Human-Level X-Ray Diagnosis: A research summary of CheXbert for labeling chest x-rays

Like nurses who can’t decipher a doctor’s handwriting, machine learning models can’t decipher medical scans — without labels. Conveniently, natural language models can read medical records to extract labels for X-ray images.

Information and examples of CheXbert, a network that labels chest X-rays

Like nurses who can’t decipher a doctor’s handwriting, machine learning models can’t decipher medical scans — without labels. Conveniently, natural language models can read medical records to extract labels for X-ray images.

What’s new: A Stanford team including Akshay Smit and Saahil Jain developed CheXbert, a network that labels chest X-rays nearly as accurately as human radiologists. (Disclosure: The authors include Pranav Rajpurkar, teacher of deeplearning.ai’s AI for Medicine Specialization, as well as Andrew Ng.)

Key insight: A natural language model trained on a rule-based system can generalize to situations the rule-based system doesn’t recognize. This is not a new insight, but it is novel in the authors’ application.

How it works: CheXbert predicts a label from 14 diagnostic classes in the similarly named CheXpert dataset: one of 12 conditions, uncertain, or blank. CheXpert comes with a rule-based labeler that searches radiological reports for mentions of the conditions and determines whether they appear in an image.

  • The researchers started with BlueBERT, a language model pre-trained on medical documents.
  • They further trained the model on CheXpert’s 190,000 reports to predict labels generated by CheXpert’s labeler.
    Then they fine-tuned the model on 1,000 reports labeled by two board-certified radiologists.
  • The fine-tuning also included augmented examples of the reports produced by the technique known as back translation. The researchers used a Facebook translator to turn the reports from English into German and back, producing rephrased versions.

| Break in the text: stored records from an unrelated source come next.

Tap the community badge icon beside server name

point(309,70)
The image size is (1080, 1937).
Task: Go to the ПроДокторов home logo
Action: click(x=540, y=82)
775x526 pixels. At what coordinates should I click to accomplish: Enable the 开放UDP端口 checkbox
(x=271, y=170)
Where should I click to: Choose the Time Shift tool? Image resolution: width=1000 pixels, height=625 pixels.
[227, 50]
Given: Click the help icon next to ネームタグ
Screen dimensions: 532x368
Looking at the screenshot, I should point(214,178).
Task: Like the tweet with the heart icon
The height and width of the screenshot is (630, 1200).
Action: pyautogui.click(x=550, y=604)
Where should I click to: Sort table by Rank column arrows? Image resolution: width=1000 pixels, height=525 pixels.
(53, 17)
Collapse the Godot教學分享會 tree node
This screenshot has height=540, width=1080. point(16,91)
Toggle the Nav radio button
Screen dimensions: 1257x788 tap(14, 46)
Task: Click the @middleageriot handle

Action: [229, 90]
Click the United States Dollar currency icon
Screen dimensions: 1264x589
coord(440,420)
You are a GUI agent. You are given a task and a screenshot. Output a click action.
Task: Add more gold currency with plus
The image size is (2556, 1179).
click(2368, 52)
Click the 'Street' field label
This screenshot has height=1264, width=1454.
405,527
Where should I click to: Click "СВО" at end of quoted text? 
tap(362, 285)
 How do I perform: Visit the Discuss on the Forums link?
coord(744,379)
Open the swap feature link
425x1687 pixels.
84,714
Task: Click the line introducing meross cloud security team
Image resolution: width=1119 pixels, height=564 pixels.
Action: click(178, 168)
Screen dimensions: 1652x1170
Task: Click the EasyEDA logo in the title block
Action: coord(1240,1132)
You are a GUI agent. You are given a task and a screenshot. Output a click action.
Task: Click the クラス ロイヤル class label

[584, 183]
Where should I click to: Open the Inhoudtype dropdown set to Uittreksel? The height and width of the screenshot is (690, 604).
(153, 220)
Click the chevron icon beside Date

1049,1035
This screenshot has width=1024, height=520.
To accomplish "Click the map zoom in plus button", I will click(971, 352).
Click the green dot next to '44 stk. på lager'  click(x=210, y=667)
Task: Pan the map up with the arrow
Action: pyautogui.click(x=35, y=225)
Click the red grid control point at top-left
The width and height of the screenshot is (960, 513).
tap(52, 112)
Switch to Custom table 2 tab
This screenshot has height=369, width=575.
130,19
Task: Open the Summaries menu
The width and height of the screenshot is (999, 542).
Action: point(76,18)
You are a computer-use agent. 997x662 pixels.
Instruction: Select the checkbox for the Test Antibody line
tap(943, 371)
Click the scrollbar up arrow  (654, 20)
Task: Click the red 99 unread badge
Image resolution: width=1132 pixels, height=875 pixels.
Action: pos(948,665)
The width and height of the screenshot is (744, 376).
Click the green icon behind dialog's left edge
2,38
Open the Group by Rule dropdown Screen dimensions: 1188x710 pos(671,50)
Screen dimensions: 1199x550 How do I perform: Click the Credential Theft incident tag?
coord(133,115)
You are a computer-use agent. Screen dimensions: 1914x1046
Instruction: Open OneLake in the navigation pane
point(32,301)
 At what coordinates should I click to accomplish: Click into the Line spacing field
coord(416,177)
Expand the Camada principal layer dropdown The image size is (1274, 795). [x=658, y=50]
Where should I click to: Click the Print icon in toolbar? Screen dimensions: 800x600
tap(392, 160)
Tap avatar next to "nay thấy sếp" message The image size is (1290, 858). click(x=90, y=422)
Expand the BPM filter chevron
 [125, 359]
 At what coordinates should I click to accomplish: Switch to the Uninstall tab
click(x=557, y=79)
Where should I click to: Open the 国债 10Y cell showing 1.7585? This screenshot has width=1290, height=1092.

Results: CheXbert achieved an F1 score of 0.798 on the MIMIC-CXR dataset of chest X-rays. That’s 0.045 better than CheXpert’s labeler and 0.007 short of a board-certified radiologist’s score.

Yes, but: This approach requires a pre-existing, high-quality labeler. Moreover, the neural network’s gain over the rule-based system comes at the cost of interpretability.

Why it matters: A doctor’s attention is too valuable to spend relabeling hundreds of thousands of patient records as one-hot vectors for every possible medical condition. Rule-based labeling can automate some of the work, but language models are better at determining labels.

We’re thinking: Deep learning is poised to accomplish great things in medicine. It all starts with good labels.